Pochissimo tempo fa è uscita una nostra recensione del loro ultimo lavoro, Vivere il buio, abbiamo deciso di non fermarci al primo step e per analizzare più a fondo il disco abbiamo pensato di fare qualche domanda ai diretti interessati, i Revo Fever, ecco quello che ne è venuto fuori.

Partiamo dall’ambito cinematografico. C’è qualche film che ha guidato le vostre visioni/allucinazioni lungo questo lasso di tempo sfumato tra il buio della notte e le prime luci dell’alba?

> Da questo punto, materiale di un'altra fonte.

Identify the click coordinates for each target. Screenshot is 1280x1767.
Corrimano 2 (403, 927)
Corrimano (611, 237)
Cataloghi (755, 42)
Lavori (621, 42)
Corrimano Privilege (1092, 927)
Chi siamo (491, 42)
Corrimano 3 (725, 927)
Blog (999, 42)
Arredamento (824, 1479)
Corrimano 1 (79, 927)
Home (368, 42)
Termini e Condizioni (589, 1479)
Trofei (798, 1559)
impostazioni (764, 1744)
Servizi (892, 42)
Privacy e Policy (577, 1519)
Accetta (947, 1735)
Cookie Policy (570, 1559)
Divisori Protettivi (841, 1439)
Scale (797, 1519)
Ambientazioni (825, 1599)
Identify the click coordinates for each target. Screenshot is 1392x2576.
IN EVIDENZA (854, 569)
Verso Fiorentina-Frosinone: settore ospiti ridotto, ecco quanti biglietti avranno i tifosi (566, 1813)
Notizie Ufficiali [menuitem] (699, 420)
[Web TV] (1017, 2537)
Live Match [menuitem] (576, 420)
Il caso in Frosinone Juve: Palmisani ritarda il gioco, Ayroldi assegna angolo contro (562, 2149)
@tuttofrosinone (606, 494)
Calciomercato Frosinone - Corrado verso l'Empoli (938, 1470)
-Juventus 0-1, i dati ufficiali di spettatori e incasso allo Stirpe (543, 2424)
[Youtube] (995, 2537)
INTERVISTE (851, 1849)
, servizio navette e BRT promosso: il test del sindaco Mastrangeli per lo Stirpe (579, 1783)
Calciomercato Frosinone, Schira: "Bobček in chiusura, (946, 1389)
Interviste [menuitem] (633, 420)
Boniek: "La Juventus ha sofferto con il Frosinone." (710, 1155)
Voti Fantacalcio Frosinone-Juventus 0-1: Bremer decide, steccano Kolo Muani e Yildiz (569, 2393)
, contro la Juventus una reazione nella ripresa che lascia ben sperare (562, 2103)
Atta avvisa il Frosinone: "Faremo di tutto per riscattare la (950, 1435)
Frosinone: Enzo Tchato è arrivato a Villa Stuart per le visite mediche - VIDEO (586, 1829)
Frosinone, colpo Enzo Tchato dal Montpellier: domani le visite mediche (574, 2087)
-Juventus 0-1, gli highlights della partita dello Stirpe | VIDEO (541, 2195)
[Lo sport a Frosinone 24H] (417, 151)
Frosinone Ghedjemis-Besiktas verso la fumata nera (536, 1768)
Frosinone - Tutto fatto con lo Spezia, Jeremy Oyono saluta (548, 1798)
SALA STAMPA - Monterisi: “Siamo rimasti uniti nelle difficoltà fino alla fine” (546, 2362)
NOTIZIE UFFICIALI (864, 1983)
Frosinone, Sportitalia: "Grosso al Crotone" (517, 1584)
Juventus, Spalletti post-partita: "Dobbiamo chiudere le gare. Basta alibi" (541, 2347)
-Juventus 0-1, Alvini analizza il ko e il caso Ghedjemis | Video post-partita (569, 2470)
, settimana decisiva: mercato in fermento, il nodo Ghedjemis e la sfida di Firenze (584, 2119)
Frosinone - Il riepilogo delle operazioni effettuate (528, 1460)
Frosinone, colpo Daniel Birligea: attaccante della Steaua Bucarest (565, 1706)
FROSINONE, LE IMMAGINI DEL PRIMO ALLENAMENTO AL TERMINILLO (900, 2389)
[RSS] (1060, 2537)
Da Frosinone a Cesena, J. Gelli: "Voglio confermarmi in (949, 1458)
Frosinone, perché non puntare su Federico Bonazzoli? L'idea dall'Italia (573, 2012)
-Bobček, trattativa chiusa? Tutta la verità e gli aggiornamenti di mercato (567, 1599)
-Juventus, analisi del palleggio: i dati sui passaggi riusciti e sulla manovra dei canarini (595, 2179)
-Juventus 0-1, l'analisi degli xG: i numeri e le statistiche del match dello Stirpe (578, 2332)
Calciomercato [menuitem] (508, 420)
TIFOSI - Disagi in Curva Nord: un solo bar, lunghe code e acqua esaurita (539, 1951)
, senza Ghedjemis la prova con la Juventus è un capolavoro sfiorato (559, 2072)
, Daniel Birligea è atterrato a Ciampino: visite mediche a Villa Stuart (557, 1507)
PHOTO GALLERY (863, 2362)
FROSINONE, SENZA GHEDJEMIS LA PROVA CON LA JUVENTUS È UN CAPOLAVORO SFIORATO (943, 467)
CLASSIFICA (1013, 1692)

Sicuramente Drive di Nicolas Winding Refn. Nonostante la criminalità di Los Angeles sia un mondo molto distante da quello che viviamo e raccontiamo nel disco, la fotografia, i silenzi, i viaggi in macchina di questo film colpiscono proprio quell'immaginario notturno e “sospeso” che descriviamo nel nostro disco. Non a caso abbiamo nascosto tra una traccia e l'altra di Vivere il Buio alcuni dialoghi tratti da Drive!

Cosa rappresenta l’oro che cercate? È legato ad una ricerca interiore?

Mmmh non tanto... Tutti noi lavoriamo di notte, e anche la nostra attività di musicisti si svolge soprattutto in queste ore: la metafora di cercare l'oro nel buio rappresenta il raggiungimento di un obiettivo, che può essere declinato come successo della band, come soddisfazione lavorativa, come conquista di una donna, come semplice divertimento... Diciamo che la frase chiave del testo è “Dove tu vedi nero / Io ci vedo una miniera”: per noi le ore notturne sono il momento in cui tutto è in gioco, e a noi piace vincere.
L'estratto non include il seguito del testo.